En revanche, tous les autres, plus de 85 % des AMM valables en France ont été octroyées par l'Agence française du médicament vétérinaire. Ces AMM ne sont valables qu'en France. Même si, pour presque la moitié de ces AMM, elles découlent de procédures européennes d'enregistrement qui conduisent à l'octroi d'AMM nationales identiques dans plusieurs États membres.

Seuls les médicaments en AMM nationales sont concernés par l'encadrement des importations parallèles prévues à l'article 102 du nouveau règlement.

Quelles sont les exigences pour le grossiste qui fait du commerce parallèle ?

Le distributeur en gros qui se livrerait en France à une importation parallèle d'un médicament vétérinaire s'assure que le médicament importé de l'État membre source est identique et a la même origine que celui autorisé en France. Cette vérification de l'origine commune entre le médicament importé et le médicament avec AMM française porte sur points suivants :

  • Même composition (quantitative) en substances actives et en excipients dans la même forme pharmaceutique,
  • Même informations cliniques (indications, posologie…) et, en productions animales, même temps d'attente,
  • Même fabricant (ou un fabricant travaillant sous licence avec la même formule) [art. 102 § 1].

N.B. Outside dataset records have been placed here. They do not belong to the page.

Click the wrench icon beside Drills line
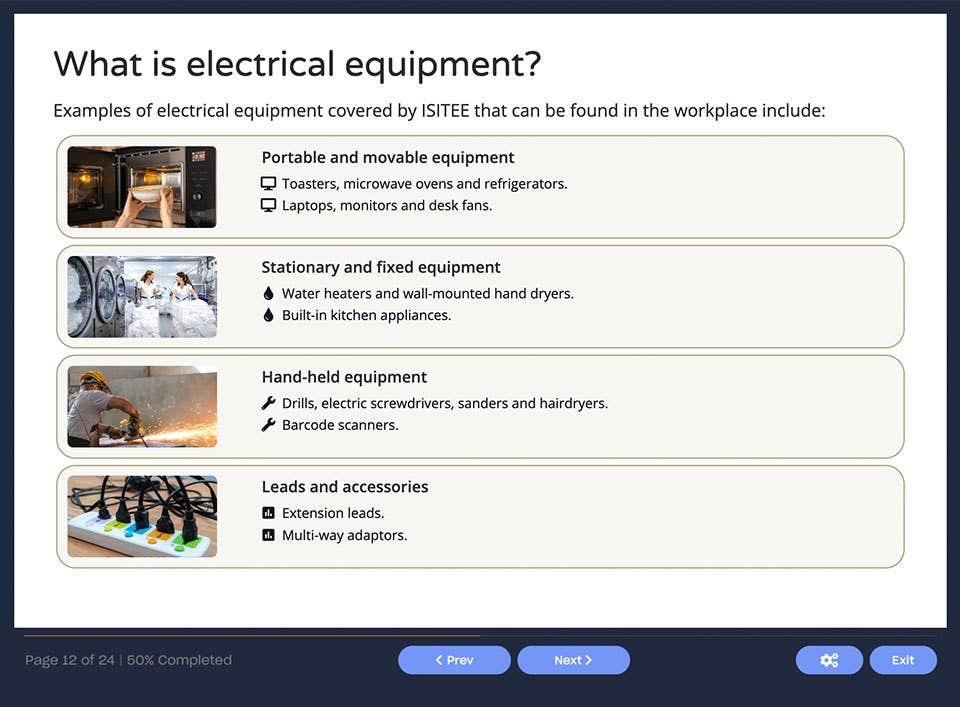The width and height of the screenshot is (960, 707). tap(268, 404)
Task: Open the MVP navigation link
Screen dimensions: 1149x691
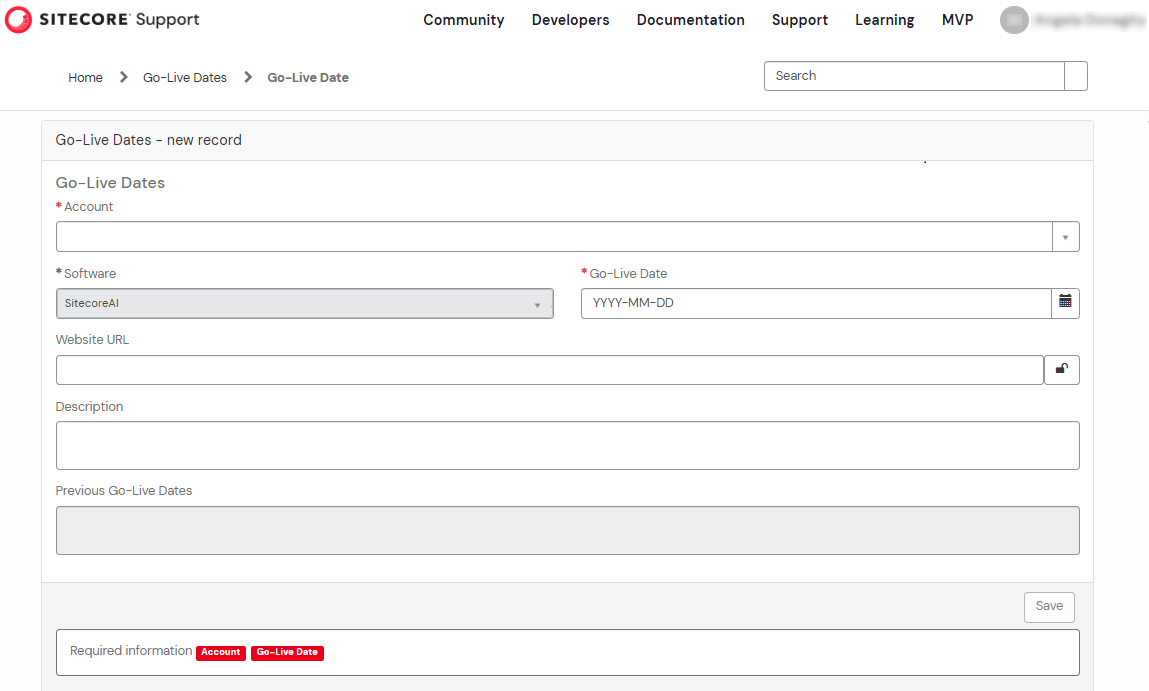Action: [x=957, y=20]
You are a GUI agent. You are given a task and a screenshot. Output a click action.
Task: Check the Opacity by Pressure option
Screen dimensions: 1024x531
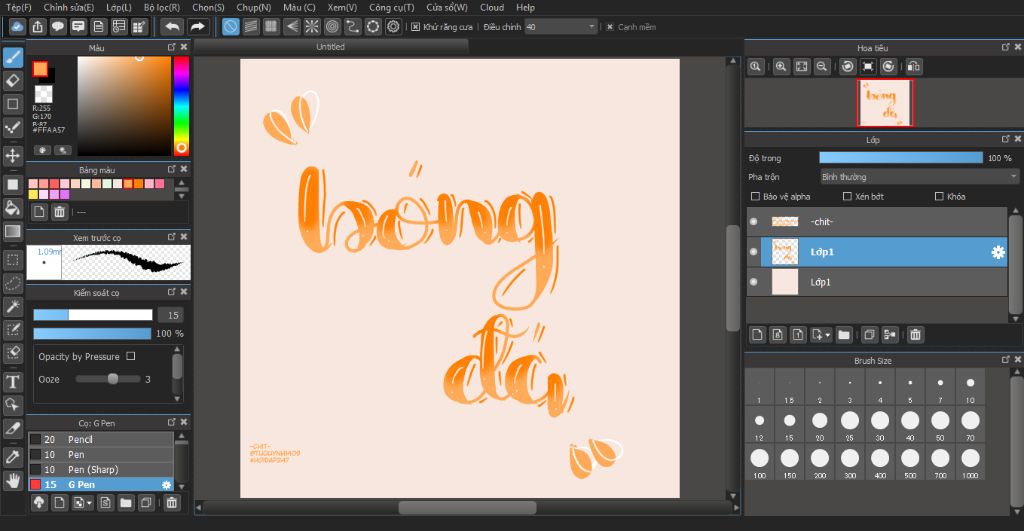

Ces exigences sont similaires à celles aujourd'hui applicables en France depuis le décret « importations parallèles » du 5 juin 2018 (JO 7/6/18). Depuis l'an dernier, il est en effet exigé que le même fabricant pour les demandes d'importation parallèle ou leur renouvellement (voir LeFil du 12 juin 2018).

L'autorisation d'importation parallèle est-elle obligatoire ? Oui en France

Le règlement ne prévoit pas explicitement une autorisation d'importation parallèle pour ces médicaments, mais « une procédure administrative d'approbation de la demande de commerce parallèle » [art. 102 § 1].

Il sera donc possible de conserver la procédure d'autorisation d'importation parallèle telle qu'elle existe aujourd'hui en France. D'autres pays peuvent aussi opter pour de simples notifications préalables de commerce parallèle.

Dans tous les cas, les médicaments approuvés pour ce commerce parallèle devront apparaître dans les bases de données des médicaments autorisés en Europe pour chacun des pays concernés [art 55].

Quelles sont les obligations des grossistes réalisant un commerce parallèle ?

Le grossiste réalisant un commerce parallèle en France auprès des ayants droit n'est pas obligatoirement basé en France, mais dans un État membre de l'Union européenne. Mais ce grossiste s'engage auprès de l'autorité de l'État membre de destination, l'Anses-ANMV en France, à réaliser la pharmacovigilance des médicaments importés destinés au marché français. Il collecte les déclarations et les rapporte au titulaire de l'AMM.

L'étiquetage de ces médicaments respecte les exigences et la langue de l'État de destination. Ce qui implique donc un réétiquetage réalisé chez un fabricant pharmaceutique [art. 102 § 2 à 7].

Le grossiste doit aussi informer de cette importation parallèle le titulaire d'AMM au moins un mois avant la première commercialisation.